Doctor of Nursing Practice (DNP)




Deborah Lewis


The rising cost of health care and changes in healthcare delivery have prompted a need to improve continuity from the hospital to home. This scholarly project was initiated to assess the impact on patient outcomes related to initiation of a nurse practitioner-led transitional care program (TCP). Using the Diffusion of Innovations and Health Belief Models, the purpose of this study was to identify the impact of a TCP on improving the health of patients with congestive heart failure (CHF), diabetes mellitus Type II (DM II), and chronic obstructive pulmonary disorder (COPD). The impact of the TCP was evaluated by a review of patient satisfaction results, reduction in patient readmission rate, and emergency room consults. Two years of data from a community-based health care program were collated from a sample of 819 individuals with chronic disease between 65- and 85-years-old who had a 30-day hospital readmission after a nurse practitioner home visit and a 30- day readmission for an exacerbation of their CHF, DM II, or COPD. The secondary data were analyzed, using SPSS, to determine changes in rates of readmission.
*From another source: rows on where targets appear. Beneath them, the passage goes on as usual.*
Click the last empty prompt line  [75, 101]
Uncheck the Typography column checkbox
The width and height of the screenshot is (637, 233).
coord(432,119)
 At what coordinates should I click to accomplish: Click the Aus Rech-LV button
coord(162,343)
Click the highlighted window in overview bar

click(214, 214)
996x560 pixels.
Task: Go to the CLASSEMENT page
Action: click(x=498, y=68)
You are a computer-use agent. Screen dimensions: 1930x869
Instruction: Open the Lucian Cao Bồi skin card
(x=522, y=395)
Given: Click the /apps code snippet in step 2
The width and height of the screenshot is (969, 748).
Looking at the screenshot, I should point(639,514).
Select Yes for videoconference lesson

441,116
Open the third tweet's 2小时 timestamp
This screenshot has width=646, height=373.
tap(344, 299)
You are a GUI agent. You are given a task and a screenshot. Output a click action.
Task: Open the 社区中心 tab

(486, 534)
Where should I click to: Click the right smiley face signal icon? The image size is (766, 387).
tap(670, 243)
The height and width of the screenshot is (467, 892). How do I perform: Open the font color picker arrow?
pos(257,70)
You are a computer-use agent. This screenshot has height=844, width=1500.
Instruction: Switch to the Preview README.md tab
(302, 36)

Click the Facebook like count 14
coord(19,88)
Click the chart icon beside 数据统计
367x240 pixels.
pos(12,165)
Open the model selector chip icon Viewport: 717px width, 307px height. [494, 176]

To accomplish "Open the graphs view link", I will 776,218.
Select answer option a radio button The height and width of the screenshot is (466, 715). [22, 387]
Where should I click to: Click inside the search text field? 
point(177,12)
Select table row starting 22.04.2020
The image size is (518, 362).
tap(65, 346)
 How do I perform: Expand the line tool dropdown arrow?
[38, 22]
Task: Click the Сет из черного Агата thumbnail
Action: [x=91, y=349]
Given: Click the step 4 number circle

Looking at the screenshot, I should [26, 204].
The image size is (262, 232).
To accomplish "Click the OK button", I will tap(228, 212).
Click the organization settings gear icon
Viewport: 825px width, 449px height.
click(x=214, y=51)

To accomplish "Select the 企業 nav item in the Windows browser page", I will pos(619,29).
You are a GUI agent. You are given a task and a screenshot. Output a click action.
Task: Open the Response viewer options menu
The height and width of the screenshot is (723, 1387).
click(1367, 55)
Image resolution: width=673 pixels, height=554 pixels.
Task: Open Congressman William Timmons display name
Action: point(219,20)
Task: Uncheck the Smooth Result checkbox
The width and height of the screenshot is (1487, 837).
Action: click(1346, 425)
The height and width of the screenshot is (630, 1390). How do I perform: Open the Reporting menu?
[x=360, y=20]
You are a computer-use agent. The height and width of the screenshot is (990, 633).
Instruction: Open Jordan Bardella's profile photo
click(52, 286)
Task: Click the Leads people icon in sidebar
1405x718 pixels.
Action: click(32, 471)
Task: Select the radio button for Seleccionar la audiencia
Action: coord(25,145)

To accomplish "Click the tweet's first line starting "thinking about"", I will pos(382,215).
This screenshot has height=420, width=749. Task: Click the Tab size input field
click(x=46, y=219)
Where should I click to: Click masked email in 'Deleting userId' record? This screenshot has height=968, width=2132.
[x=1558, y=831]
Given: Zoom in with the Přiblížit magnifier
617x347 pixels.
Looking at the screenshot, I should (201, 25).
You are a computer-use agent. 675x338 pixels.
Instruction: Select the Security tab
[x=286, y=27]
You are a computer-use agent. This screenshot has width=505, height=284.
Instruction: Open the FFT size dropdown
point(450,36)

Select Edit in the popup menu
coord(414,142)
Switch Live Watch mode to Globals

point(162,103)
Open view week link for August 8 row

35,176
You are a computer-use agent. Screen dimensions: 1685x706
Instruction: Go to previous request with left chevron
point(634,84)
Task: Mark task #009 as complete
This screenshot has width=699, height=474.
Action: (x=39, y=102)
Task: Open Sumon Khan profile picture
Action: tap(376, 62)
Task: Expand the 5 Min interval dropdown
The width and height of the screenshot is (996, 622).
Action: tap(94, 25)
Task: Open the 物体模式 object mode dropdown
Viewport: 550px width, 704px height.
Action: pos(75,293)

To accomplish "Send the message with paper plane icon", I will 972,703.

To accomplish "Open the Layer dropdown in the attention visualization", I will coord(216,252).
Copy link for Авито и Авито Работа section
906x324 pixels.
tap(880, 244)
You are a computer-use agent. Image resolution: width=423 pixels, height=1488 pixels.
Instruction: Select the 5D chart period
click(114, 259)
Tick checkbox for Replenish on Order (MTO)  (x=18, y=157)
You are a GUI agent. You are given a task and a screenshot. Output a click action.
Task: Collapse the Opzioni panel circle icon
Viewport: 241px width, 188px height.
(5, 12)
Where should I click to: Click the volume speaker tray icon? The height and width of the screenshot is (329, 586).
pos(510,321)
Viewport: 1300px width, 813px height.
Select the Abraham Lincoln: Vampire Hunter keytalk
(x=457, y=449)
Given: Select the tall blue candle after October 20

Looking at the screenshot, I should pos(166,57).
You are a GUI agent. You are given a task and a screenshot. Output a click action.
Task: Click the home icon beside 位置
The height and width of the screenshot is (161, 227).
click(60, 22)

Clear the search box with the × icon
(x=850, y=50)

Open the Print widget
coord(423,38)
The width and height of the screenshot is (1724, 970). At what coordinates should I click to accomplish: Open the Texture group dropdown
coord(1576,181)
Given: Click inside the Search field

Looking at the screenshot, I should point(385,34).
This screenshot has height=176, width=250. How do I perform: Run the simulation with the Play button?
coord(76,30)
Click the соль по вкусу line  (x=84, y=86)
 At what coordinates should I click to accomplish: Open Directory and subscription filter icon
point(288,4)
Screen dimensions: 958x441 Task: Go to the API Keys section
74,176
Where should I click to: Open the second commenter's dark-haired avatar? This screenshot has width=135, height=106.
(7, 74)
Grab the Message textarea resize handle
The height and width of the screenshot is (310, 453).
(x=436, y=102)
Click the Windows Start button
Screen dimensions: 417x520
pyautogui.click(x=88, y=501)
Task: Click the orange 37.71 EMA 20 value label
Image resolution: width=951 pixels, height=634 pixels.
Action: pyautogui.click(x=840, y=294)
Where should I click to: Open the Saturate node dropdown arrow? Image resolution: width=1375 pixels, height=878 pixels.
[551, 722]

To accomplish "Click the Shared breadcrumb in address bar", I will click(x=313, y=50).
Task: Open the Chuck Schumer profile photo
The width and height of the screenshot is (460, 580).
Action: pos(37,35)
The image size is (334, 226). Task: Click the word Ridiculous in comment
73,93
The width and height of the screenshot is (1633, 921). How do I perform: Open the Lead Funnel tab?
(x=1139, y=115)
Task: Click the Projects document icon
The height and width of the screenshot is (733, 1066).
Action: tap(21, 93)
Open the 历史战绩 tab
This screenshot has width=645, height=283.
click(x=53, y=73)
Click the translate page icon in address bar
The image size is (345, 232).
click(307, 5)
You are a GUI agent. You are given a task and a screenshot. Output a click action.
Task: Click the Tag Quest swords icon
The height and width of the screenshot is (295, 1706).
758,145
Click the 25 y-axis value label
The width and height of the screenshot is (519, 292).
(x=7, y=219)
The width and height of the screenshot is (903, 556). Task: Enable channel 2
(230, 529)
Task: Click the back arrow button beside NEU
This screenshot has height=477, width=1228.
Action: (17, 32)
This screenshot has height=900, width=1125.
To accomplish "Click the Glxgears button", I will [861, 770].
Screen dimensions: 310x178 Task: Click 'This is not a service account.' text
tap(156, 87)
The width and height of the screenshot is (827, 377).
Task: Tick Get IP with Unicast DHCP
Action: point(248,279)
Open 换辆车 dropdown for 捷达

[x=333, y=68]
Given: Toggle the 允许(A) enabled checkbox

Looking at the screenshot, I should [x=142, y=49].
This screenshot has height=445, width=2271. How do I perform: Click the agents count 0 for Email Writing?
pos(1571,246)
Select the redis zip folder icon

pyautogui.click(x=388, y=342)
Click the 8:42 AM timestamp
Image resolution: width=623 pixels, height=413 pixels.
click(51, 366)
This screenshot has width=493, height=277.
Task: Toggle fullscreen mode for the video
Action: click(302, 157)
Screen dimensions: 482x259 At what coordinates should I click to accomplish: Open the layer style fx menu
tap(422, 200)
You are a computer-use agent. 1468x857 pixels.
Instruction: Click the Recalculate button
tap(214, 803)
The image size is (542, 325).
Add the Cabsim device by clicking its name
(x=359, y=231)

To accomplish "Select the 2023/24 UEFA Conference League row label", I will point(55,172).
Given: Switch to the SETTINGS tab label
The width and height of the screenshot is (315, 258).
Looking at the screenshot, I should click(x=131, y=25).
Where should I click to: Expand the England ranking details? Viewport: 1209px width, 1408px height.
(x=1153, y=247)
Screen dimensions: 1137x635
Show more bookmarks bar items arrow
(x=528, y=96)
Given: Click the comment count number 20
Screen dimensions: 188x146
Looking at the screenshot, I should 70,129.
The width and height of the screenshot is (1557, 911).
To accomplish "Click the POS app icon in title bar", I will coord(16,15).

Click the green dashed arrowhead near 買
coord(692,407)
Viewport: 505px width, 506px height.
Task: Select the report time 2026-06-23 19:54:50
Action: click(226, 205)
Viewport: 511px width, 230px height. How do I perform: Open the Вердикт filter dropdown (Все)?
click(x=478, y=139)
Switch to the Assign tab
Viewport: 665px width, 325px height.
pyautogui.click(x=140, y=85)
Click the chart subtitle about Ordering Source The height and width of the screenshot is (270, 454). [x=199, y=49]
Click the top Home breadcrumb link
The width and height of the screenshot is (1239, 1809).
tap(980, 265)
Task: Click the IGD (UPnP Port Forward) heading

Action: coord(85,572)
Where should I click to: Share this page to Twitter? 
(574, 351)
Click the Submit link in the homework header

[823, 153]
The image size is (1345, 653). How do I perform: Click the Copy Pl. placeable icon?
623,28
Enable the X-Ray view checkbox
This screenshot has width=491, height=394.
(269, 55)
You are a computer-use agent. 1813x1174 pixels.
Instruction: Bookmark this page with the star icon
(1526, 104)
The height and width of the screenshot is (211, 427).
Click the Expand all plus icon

Descriptive statistics were used to represent and compare changes in rates. After implementation of the nurse practitioner home visit program, the 30-day readmission demonstrated an 81.07% reduction and the 30-day readmission for exacerbation of COPD, CHF, and DM II was reduced by 36.77%. The project findings contribute to social change by identifying how a reduction in the frequency of hospitalizations could contribute to decreased health care expenses and improved health outcomes. Home care and chronic health care organizations, as well as advanced-practice nurses working in home care settings, may use the results of the study to establish effective community interventions that reduce health care costs.